Sharp Tools, Nujoom Al-Ghanem's Dubai Film Festival Muhr Award winning documentary, snatched the best long documentary award at the 20th Ismailia International Film Festival for Documentary and Shorts (IIFFDS). A well-known poet for a decade before she studied filmmaking in the US and Australia, embarking on a filmmaking career to become one of the pioneers of the UAE film industry in the 1990s, Al-Ghanem has made 10 feature-length documentaries in addition to numerous shorts. In the 1980s at a very young age she had been among the pioneers of prose poetry, a form long derided for its divorce from tradition even in more established literary centres like Cairo, but obviously more so in the Arabian Gulf. She wasn't the only artist rebelling against tradition. One other, Hassan Sherif, was an impressionist and a cartoonist before he became a conceptual artist while studying in the UK at around the same time; his work is now represented at such museums as the Guggenheim, the Centre Pompidou, the Mathaf Arab Museum of Modern Art, the Tate Modern and the Sharjah Art Foundation. Together with Sherif and other artists emerging in the mid-1980s, Al-Ghanem started the artistic group Aqwas, or bows, which published a bulletin named Al-Ramad, or ashes, and became the core of a new, many-faceted cultural movement in the UAE. Introducing this period through the memories and stories of Sherif, who passed away a few months before its release, Sharp Tools is much more than a biographical film, however. It is, in Al-Ghanem's own words, “a statement of our artistic generation through Hassan Sherif's life journey”.
Sharp tools
Over 84 minutes at his home atelier, Sherif describes his vision and the challenges he faced in the 1980s. Interspersed with lines of poetry Al-Ghanem wrote especially for the film, Sharp Tools affords a glimpse into his everyday life, his isolation with his work and the materials — including sharp tools — with which he creates it. With unusual editing intended to reflect Sherif's life and work, the film consists mainly of interviews with the artist. Equally significant, however, is the way in which it has allowed her to experiment, liberating her cinematic tools. “In all my previous documentaries the limitations of the subject limited the film's structure, because you should be loyal to your story. But in a film about such an extraordinary personality I had the space to experiment and to soar freely in terms of structure. It was a liberating experience. Even now, over two years later, it's hard to let go of it.” One interesting proviso in her agreement with Sherif (which registers in the form of on-screen writing at the end) imposed a different kind of limitation: that only Sherif should appear in the film, with no other artists or critics talking about him; Sherif evidently refused to give that privilege to a cultural sphere that had criticised him so consistently. All this, however, Al-Ghanem understands, speaking with admirable level-headedness about the limits of artistic endeavour in Emirati society. She has been able to tackle only 30-40 per cent of the issues she'd like to deal with in her documentary films, she says. Issues like domestic violence, personal relations and freedom of choice, which Al-Ghanem feels are some of the most crucial, cannot yet be dealt with in cinema.

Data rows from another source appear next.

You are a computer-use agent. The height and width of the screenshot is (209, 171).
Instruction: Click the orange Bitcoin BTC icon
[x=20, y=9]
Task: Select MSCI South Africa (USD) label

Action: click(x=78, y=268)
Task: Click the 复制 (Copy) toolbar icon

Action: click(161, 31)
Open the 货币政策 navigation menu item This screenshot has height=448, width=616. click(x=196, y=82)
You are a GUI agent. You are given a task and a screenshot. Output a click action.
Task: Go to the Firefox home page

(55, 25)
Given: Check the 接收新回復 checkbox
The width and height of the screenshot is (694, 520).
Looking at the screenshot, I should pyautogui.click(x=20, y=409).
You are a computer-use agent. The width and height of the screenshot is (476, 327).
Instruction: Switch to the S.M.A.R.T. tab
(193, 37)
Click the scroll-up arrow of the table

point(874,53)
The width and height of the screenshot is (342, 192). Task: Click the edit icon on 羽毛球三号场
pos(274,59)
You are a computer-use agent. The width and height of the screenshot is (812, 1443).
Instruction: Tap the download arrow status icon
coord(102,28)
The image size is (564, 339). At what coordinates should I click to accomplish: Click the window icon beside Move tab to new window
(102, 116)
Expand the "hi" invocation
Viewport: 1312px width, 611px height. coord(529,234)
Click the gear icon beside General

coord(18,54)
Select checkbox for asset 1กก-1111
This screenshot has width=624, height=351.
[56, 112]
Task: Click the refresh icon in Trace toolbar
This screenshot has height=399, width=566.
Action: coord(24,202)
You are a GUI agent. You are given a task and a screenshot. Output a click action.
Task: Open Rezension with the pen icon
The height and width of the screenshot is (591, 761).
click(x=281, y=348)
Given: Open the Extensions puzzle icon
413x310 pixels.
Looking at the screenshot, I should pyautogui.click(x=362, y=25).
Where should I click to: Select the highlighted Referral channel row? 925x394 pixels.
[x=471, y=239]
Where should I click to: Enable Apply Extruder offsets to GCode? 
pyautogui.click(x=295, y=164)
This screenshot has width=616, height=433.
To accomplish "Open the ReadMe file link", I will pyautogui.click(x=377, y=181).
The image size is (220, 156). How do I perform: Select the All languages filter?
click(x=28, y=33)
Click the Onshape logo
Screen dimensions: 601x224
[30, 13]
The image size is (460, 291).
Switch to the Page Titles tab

“It is very hard for people in my society to be exposed in front of the camera. People are besieged by their fears of what others will say about them or how others will see them. It makes no difference if they're male or female. For example I wish I could shoot a woman without the traditional burqa, which prevents me from going beyond the surface. But it is no better with male characters, who have their own fears and in some cases even harder considerations.” The lack of funding and the scarcity of actors had prevented her from making a fiction film, on the other hand, even though she has always wanted to. Now that the UAE hosts one of the region's most important festivals, however, this is no longer an obstacle. “I believe in a society where people cannot talk freely in a documentary film, fiction might be the solution for tackling difficult issues.” Preparing for her next project, her first long fiction film, however, she has fared no batter. “There are emerging attempts to produce fiction films in the Emirates, but filmmakers tend to stick with the safe zones of comedy, action or horror so as to avoid being targeted by institutional or social censorship. Artists have built their own self-censorship mechanisms. This is a dilemma that even money cannot solve. We as artists need to look at cinema as a national project that works as a development tool revealing and discussing our concerns openly and freely.”
Al-Ghanem believes that improvements in film production in the Gulf came about thanks to such events as the Dubai Film Festival, which “played a huge role in motivating local filmmakers to make films to compete in festivals. Especially in festivals where there are Arab film sections, our films are not looked at as a local product, we are placed alongside fellow Arab filmmakers, and this is very important because it means your work is professional and competitive enough.” But in a country where no film industry is yet established cinema is not a priority for cultural policies makers. According to Al-Ghanem, long features are very demanding in terms of production but opportunities for funding are increasingly limited. Currently the only national fund left is the Enjaaz post-production and production support programme of the Dubai Festival. There is a new fund provided by the Sharjah Art Foundation, but it only supports short films. In the last few years filmmakers in the UAE have lost the SANAD Film Fund of the Abu Dhabi Film Festival, which was canceled in 2015. The same goes for the Gulf Film Festival, and the Emirates Institution Fund. Although increasing budgets are assigned to cultural projects, the film industry has no such luck. “Maybe they have other priorities but if you ask me as a filmmaker I wish cinema was one of my country's cultural priorities. We've had important achievements and we should do our best to build on them. It saddens me to think we'll give those achievements up.”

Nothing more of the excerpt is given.